A small push higher might test the 110.36 barrier, marked by the high of May 23 rd. The rate could receive a hold-up around there, or even retrace back down a bit. That said, if the pair stays above the previously mentioned 109.70 zone, this could attract the buyers back into the game and help USD/JPY rise again. If the 110.36 hurdle fails to withstand the bullish pressure and breaks, this would confirm a higher high and the next target could be the 110.67 level, marked by the high of May 21 st.

In order to get comfortable with examining the downside, we would like to see the rate sliding back below the aforementioned 109.70 area and falling below the 109.43 hurdle, which is the low of January 10 th. This way, the bulls might totally get spooked from the field, which could allow the bears to step in and take control for some time. We will then aim for the 108.86 obstacle, a break of which could send USD/JPY to the 108.63 level, marked by the high of January 7 thand an intraday swing low of January 8 th.
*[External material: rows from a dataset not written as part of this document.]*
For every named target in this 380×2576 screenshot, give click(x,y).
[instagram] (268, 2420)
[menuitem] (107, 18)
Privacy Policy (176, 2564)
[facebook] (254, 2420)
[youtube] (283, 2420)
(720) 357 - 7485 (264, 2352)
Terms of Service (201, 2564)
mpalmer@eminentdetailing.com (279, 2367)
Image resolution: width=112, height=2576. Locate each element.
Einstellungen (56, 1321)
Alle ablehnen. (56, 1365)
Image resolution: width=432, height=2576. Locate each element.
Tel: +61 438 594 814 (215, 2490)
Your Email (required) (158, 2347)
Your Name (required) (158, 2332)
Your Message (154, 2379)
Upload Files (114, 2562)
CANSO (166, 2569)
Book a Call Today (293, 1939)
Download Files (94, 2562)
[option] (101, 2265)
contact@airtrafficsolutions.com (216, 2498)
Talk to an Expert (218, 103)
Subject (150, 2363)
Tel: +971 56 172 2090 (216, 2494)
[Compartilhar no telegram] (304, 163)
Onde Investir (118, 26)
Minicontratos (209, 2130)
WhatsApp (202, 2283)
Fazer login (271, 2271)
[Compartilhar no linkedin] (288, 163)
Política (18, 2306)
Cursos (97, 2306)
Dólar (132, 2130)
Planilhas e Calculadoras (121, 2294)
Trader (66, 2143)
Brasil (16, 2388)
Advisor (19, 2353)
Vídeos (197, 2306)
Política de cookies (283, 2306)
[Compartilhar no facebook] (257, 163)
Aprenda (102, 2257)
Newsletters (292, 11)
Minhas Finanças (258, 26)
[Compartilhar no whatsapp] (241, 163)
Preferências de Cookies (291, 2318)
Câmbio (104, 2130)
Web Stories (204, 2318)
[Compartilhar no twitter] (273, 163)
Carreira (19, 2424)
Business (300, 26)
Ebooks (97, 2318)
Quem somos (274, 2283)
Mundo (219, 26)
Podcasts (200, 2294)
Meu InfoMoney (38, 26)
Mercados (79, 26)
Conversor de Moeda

Pound Slides on Disappointing UK Data

Last week, BoE Governor Mark Carney hinted that a rate cut could be delivered if weakness in the economy persists, with MPC member Silvana Tenreyro saying on Friday that the economy is more likely to undershoot than overshoot the Bank’s latest projections. What’s more, on Sunday, MPC member Gertjan Vlieghe said that he will vote for a rate cut if upcoming data continue to show sluggish economic performance. With Michael Saunders and Jonathan Haskel already at the dissenting camp, hints that others could join in, combined with the aforementioned disappointing data, may have increased notably the chances for a rate cut soon, perhaps even as early as at the upcoming gathering.

GBP/NZD — Technical Outlook

GBP/NZD might go for a bit of more correction to the upside, but if it struggles move above that downside line, we may get another round of selling, which could bring the rate back to the 1.9542 zone, marked by yesterday’s low. If this time that area fails to provide decent support, its break might push the pair further down, where the next potential support hurdle could be near 1.9461, marked by the low of December 31 st. Slightly below that lies another potential level, at 1.9415, which may get tested as well, as this is the lowest point of December.

Alternatively, for us to consider some upside, we need to see a break of the aforementioned downside line and a move above the 1.9692 barrier, which is an intraday high of January 10 th. This way, more bulls could join in and the pair might clear the path for itself to move towards the 1.9790 zone, marked by the high of January 10 th. The rate could temporarily stall around there, as it would also meet the 200 EMA on the 4-hour chart. GBP/NZD might correct a bit lower, but if it remains above the previously-discussed downside line, this may still give hope for the buyers. If they decide to jump in again, the rate could get lifted to the 1.9790 zone again, a break of which might set the stage for a test of the 1.9839 level, marked by the highest point of January.

As for the Rest of Today’s Events

We also have two speakers on today’s agenda: ECB Executive Board member Yves Mersch and New York Fed President John Williams.